Григорьев вздохнул, опустился на колени и стал шарить руками по земле. На нашей земле всегда что-нибудь валяется. Не скрепка, так проволока, не проволока, так пьяный электрик, у которого в кармане завалялась случайная проволока. Это вам не Германия, где окрестности жилого дома вымывают со стиральным порошком.
— Нашел?
— Нашел маленько! — показал Григорьев целый набор гвоздиков, проволочек и им подобного металлического инструментария.
Более всего подходила заржавленная женская заколка. Григорьев выгнул ее специфическим образом и засунул в замочную скважину. Но дверь не открывалась.
— Может, просто вышибем ее? — предложил Грибов.
— Если вышибем — будет взлом. А если так откроем, то просто домом ошиблись. А ключ случайно подошел.
В замке что-то щелкнуло, и дверь открылась
— Спец! — восхитился Грибов. — Когда у меня будет недовыполнение по медвежатникам — я на тебя капну.
— А я, когда по сто семнадцатой. И твою фотографию на Доске почета покажу. Чтобы потерпевшая на опознании не ошиблась.
Больше на двери запоров не было.
— Ну что, пошли?
Следователи вытащили оружие. Дослали в стволы патроны. Внимательно посмотрели друг на друга. Одновременно кивнули.

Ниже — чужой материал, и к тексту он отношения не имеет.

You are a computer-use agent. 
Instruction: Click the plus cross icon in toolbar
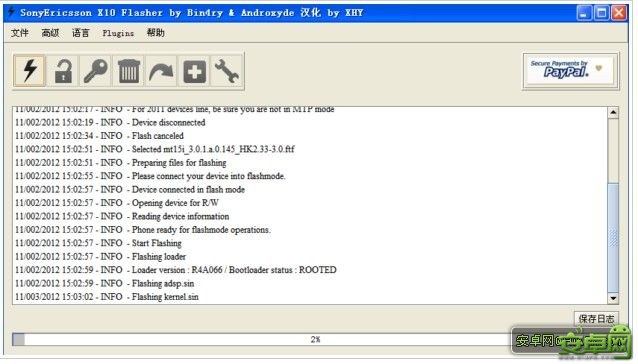pyautogui.click(x=194, y=71)
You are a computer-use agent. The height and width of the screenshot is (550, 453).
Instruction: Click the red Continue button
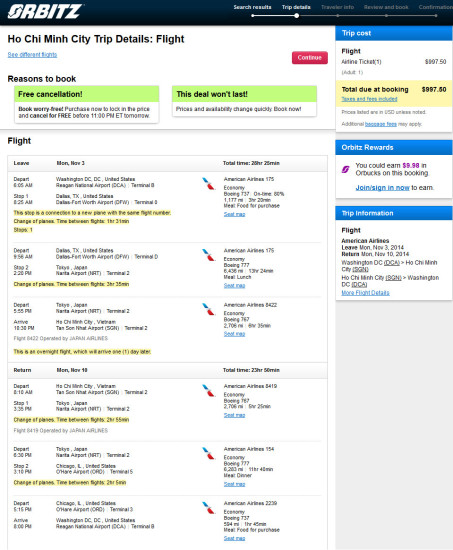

Они понимали друг друга без слов. И понимали весь риск, связанный с незаконным вторжением в чужое жилище. Без санкции прокурора и одобрения вышестоящего начальства. Ошибившись, они рисковали погонами, премиями и выслугами. Не ошибившись — головой. И лучше бы, чтобы головой. Чтобы неизвестный злоумышленник, к примеру, набросился на них с молотком. Или топором. Или незарегистрированным именным «маузером». Тогда можно было бы объяснить свои противозаконные действия вынужденной мерой, направленной на защиту гражданского населения от посягательств представляющего угрозу общественному порядку вооруженного преступника. Тогда бы они оказались правы. Если живы.
В доме было темно, тихо и пыльно. Чувствовалось, что здесь никто не жил по меньшей мере несколько месяцев.
— Я — осматриваю. Ты — прикрываешь, — показал Григорьев.
Все, что касалось проникновения в помещения, захватов и безобразных драк, входило в его компетенцию. Как более опытного в проникновениях, захватах и безобразных драках. Как бывшего спецназовца.
Скользя спиной вдоль стен, Григорьев обходил комнаты. В движениях его чувствовалось что-то хищно-звериное. Что-то такое, что заставляет охотника ежиться в темном лесу и постоянно оглядываться за спину, даже имея в руках двадцатизарядный винчестер.